Refactoring is really rather well defined. It's " just transformations that are invariant w.r.t. the outcome". The reason they are hard to automate is that 'invariant w.r.t. the outcome' is a lot more lenient than most semantic models van handle. But this kind of well-defined task with a slight amount of nuance (and decently checkable) seems pretty well-suited to an LLM.


At least for the linux kernel, qemu and other large c projects, this is a solved problem with coccinelle[1]. Compared to AI, it has the added benefit of not doing incorrect changes and/or hallucinating stuff or promt injections or ...

I guess you could use AI to help create a coccinelle semantic patch.

[1] https://en.wikipedia.org/wiki/Coccinelle_(software)

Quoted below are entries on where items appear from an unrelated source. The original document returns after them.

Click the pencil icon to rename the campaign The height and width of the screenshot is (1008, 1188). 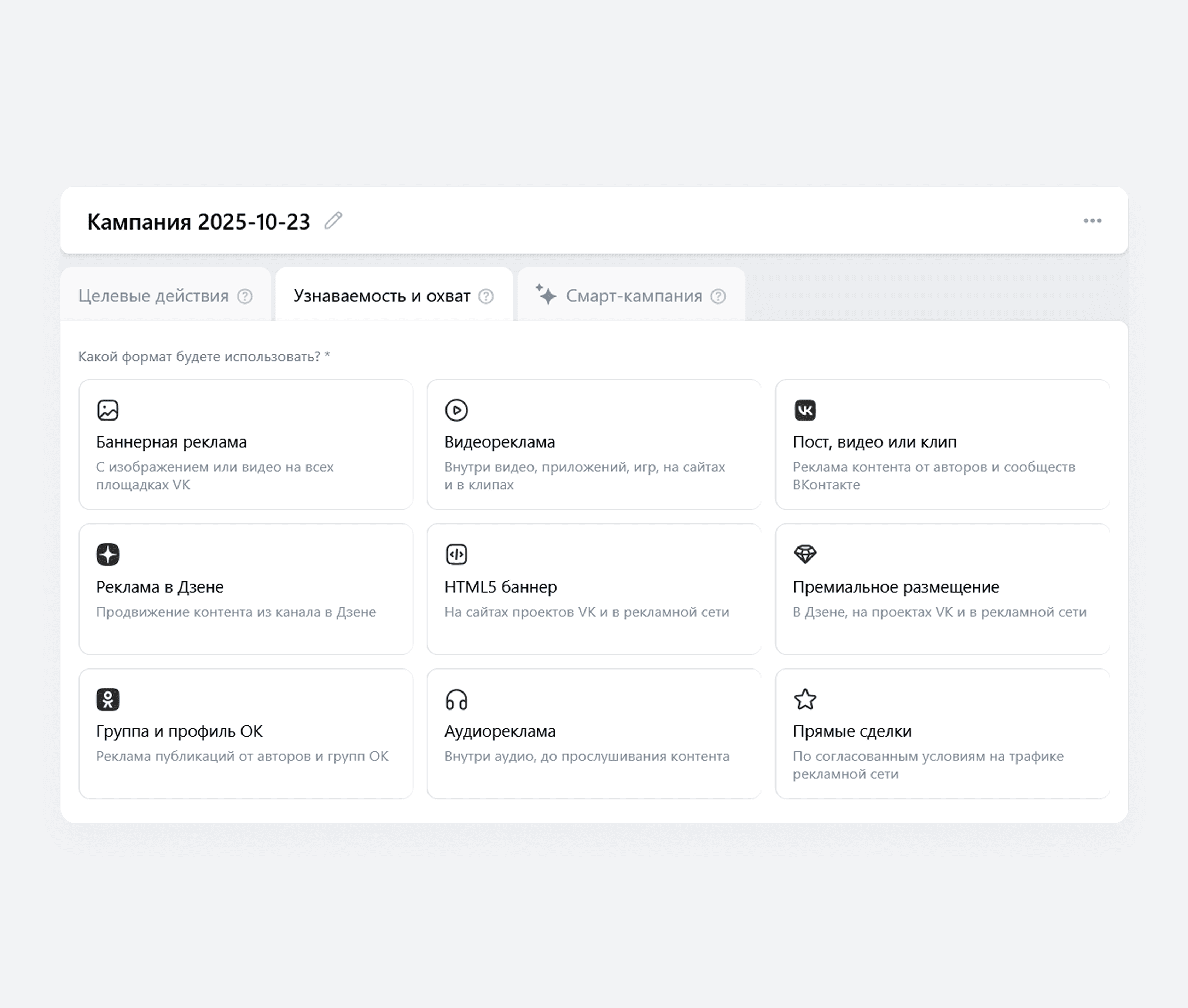coord(333,221)
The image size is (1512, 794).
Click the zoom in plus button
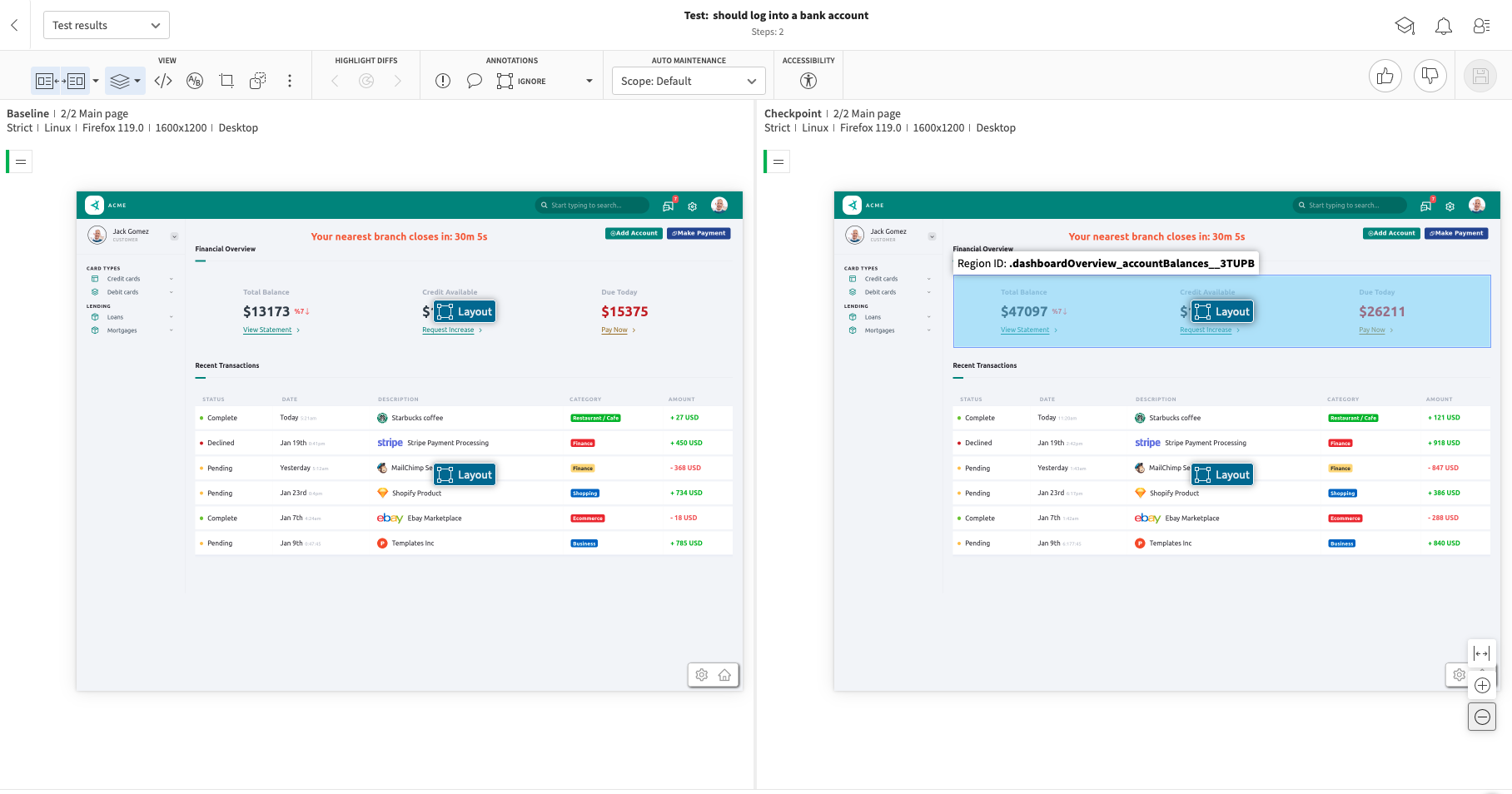tap(1482, 686)
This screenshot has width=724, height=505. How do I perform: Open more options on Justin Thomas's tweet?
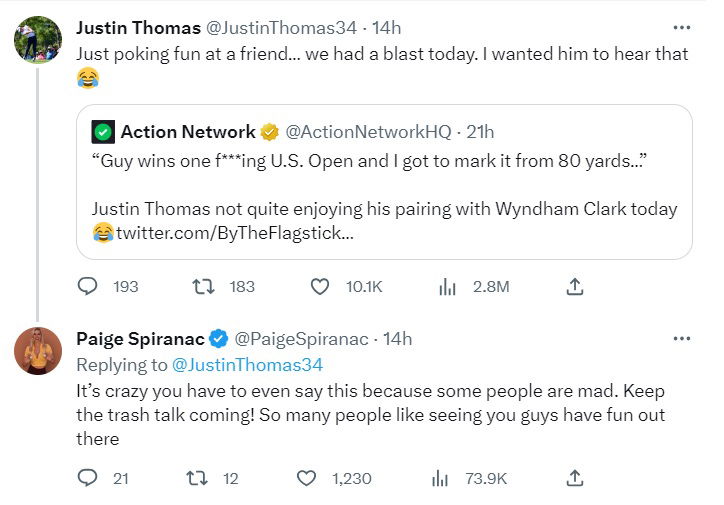click(682, 27)
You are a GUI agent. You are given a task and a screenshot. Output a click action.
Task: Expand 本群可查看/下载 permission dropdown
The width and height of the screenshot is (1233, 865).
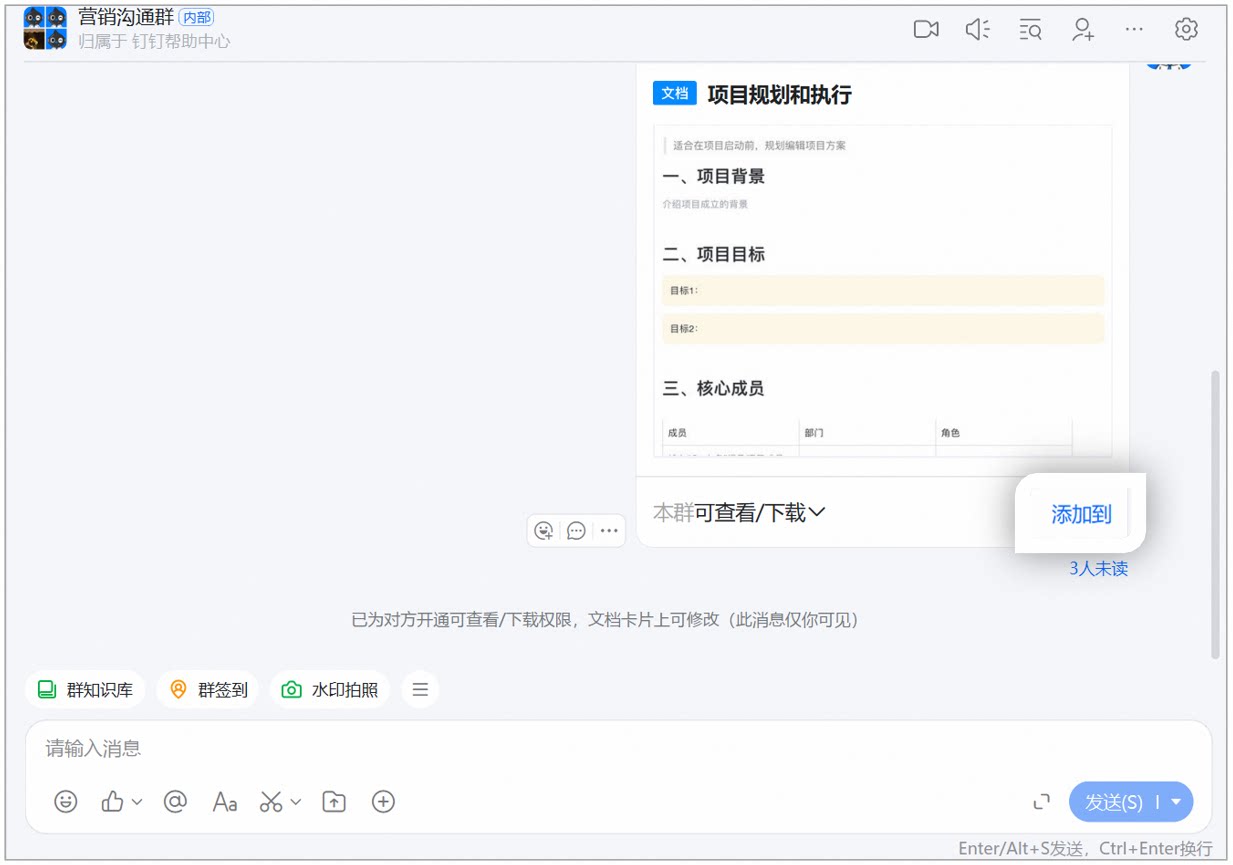739,513
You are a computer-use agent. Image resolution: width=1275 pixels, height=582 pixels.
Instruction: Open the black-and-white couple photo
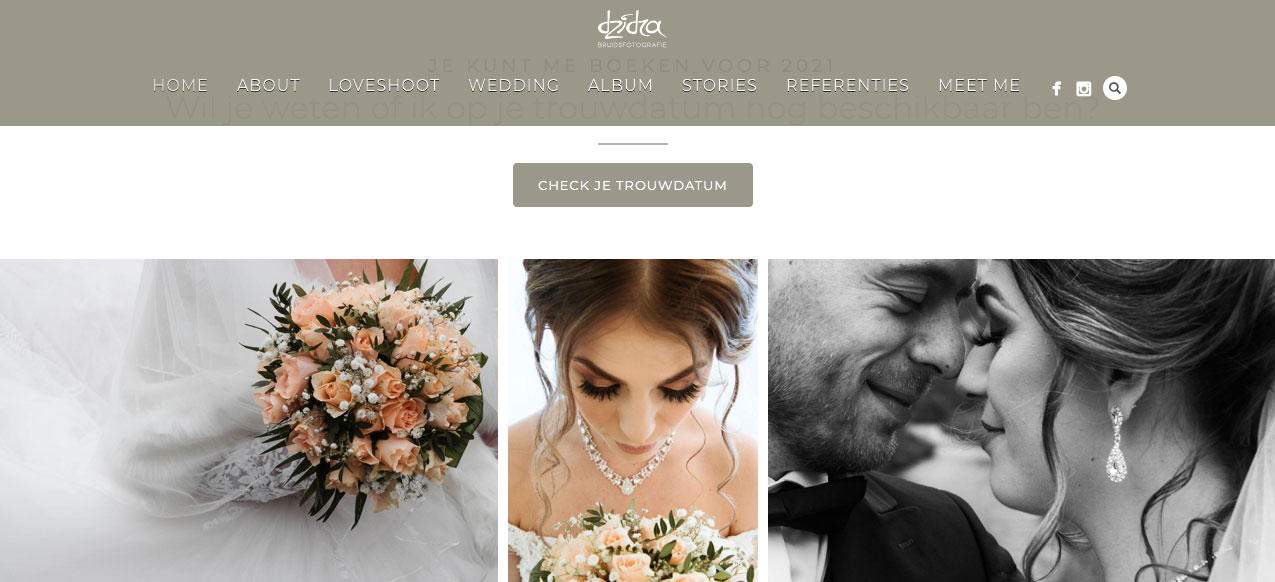tap(1021, 420)
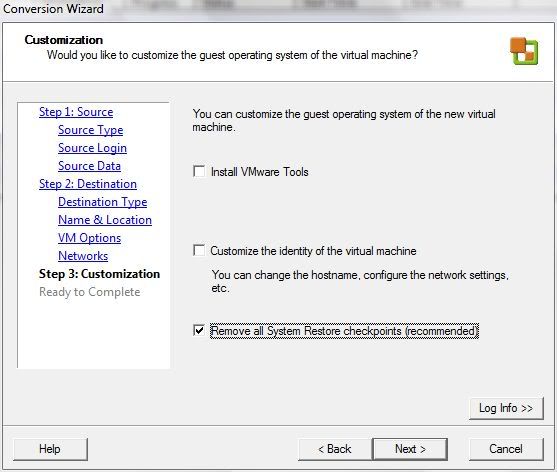Open the VM Options step
557x472 pixels.
coord(90,238)
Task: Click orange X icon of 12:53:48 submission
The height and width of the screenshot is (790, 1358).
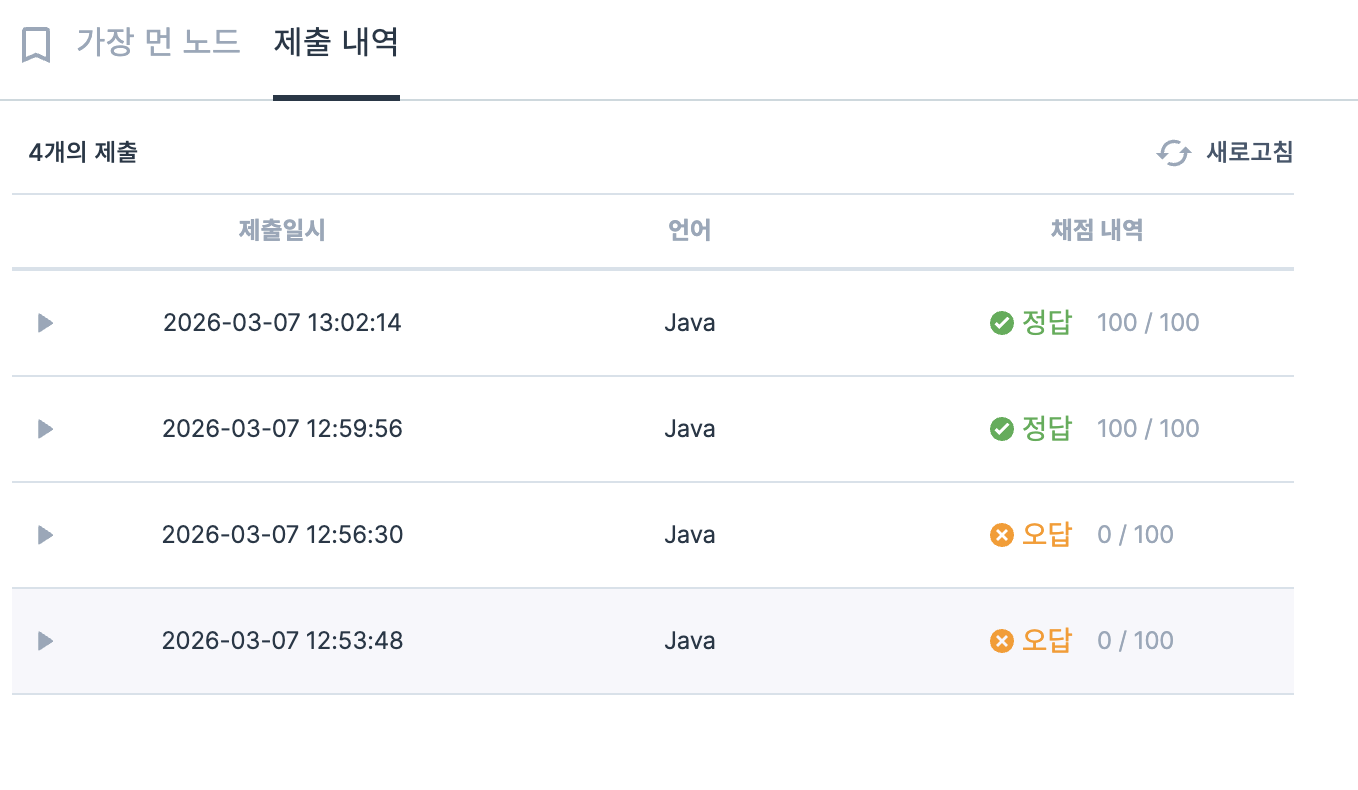Action: pos(1001,641)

The part coccinelle does is the part GPT is good at, the problem is neither of them actually reason about the code


I'm genuinely confused about your point of view. Have you tried refactoring with GPT-4?

I have been refactoring code using gpt-4 for some months now and the limiting factor have been the context size.

GPT-4 turbo now have 128k context and I can provide it with larger portions of the code base for the refactors.

When we have millions of tokens of context, based on what I'm experiencing now, I can see that a refactoring like the one made in ffmpeg would be possible. Or not? What am I missing here?